Here is some of the ways my family have taught me:
- Unconditional love – this is something you read about in spiritual literature, but I did not understand it, let alone offer it, until the moment my tiny baby was in my arms. That was me. Hooked. For life. What an amazing gift, to be able to feel that amount of love when you look at, or think about your child. I swear my heart literally grew. And, now I have a yard stick, I can at least attempt to offer this to the other people in my life.
- Surrender - Surrender is something else we are told to do… ‘you just have to let go’, or ‘surrender the needs of the ego’, or ‘perform acts with no thought of the benefits’. If you are lucky, you may figure out how to do this all by yourself, but I wonder if having a family is the first time many of us really get to come face to face with this practice.
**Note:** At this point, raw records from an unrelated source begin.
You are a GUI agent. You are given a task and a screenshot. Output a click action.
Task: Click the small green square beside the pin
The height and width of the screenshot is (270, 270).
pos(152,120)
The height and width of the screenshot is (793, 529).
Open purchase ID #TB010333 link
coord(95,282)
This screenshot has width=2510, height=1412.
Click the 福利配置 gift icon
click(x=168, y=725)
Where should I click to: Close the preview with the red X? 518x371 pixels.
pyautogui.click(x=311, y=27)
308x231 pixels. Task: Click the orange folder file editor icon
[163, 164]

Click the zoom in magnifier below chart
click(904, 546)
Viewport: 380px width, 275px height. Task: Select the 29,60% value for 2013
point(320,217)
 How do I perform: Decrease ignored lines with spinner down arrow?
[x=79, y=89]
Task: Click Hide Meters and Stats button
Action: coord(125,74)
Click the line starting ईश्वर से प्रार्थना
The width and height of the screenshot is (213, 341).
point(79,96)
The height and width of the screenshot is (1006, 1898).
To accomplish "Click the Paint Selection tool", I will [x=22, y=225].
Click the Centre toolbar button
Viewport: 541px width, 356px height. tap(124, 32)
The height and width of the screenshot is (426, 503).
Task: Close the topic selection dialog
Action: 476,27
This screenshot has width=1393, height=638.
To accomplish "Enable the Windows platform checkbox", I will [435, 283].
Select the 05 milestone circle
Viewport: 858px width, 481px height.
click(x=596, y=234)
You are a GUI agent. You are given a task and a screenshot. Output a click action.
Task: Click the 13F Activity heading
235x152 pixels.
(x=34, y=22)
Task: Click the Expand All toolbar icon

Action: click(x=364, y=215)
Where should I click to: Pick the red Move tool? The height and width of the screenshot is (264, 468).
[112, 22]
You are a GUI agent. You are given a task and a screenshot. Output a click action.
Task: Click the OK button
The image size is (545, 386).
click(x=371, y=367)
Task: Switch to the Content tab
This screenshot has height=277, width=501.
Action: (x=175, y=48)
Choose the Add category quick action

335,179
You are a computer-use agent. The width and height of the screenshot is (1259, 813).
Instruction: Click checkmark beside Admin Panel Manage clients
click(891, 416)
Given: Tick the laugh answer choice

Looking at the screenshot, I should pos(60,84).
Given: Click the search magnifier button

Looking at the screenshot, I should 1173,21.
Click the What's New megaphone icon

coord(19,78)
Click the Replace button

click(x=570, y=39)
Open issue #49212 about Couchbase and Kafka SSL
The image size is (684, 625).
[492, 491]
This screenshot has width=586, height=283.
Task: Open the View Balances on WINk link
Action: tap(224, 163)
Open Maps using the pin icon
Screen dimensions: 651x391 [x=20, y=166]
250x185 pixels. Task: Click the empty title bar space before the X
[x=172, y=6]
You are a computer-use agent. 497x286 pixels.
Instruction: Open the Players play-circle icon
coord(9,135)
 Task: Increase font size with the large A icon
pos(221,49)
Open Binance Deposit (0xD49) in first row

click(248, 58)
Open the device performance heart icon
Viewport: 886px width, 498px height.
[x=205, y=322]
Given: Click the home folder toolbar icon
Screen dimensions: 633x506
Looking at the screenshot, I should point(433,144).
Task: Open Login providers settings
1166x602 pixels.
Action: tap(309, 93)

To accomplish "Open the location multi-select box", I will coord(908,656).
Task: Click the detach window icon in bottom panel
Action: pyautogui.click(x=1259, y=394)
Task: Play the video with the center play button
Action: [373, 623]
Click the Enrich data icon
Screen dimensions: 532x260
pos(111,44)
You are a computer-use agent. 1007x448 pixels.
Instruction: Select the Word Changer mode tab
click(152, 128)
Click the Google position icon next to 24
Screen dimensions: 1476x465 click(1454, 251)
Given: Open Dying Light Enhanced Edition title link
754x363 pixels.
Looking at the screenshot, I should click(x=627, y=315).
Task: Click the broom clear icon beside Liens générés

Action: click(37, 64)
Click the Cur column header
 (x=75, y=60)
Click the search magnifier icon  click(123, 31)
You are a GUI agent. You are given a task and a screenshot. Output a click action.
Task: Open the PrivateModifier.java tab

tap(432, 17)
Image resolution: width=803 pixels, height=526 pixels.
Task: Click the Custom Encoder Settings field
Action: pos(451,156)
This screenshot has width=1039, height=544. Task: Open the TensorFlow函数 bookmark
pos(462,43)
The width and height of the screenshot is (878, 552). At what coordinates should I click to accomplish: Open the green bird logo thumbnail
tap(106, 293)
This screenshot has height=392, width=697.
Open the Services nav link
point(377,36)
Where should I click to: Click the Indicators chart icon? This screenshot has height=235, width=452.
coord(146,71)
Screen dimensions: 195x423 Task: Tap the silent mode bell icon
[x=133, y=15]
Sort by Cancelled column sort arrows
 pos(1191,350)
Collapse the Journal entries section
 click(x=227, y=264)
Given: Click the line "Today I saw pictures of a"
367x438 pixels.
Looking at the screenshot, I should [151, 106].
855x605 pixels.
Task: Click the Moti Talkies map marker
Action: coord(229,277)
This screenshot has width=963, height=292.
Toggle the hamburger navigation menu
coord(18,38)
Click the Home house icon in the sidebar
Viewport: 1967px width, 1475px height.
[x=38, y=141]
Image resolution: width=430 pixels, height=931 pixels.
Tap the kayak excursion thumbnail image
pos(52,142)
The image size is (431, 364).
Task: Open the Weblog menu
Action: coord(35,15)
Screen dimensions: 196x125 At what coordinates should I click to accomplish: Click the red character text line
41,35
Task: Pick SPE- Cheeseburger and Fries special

It starts in pregnancy, you no longer get to do things you like, from headstands to late nights, you surrender your body and desires, to prioritise someone else. Then, once they are here, it only increases. You surrender your sleep, your time, often also your work, your hobbies, your social life, etc. Grasping to maintain your life as it was before children can lead to great suffering for you and your family. Your life has changed – surrender!
- Blind spots – it is easy to cruise along thinking you are a calm, nice yogi. Throw in a young baby with colic and a grumpy partner, and you will soon discover aspects of your personality normally reserved for Christmas with your extended family!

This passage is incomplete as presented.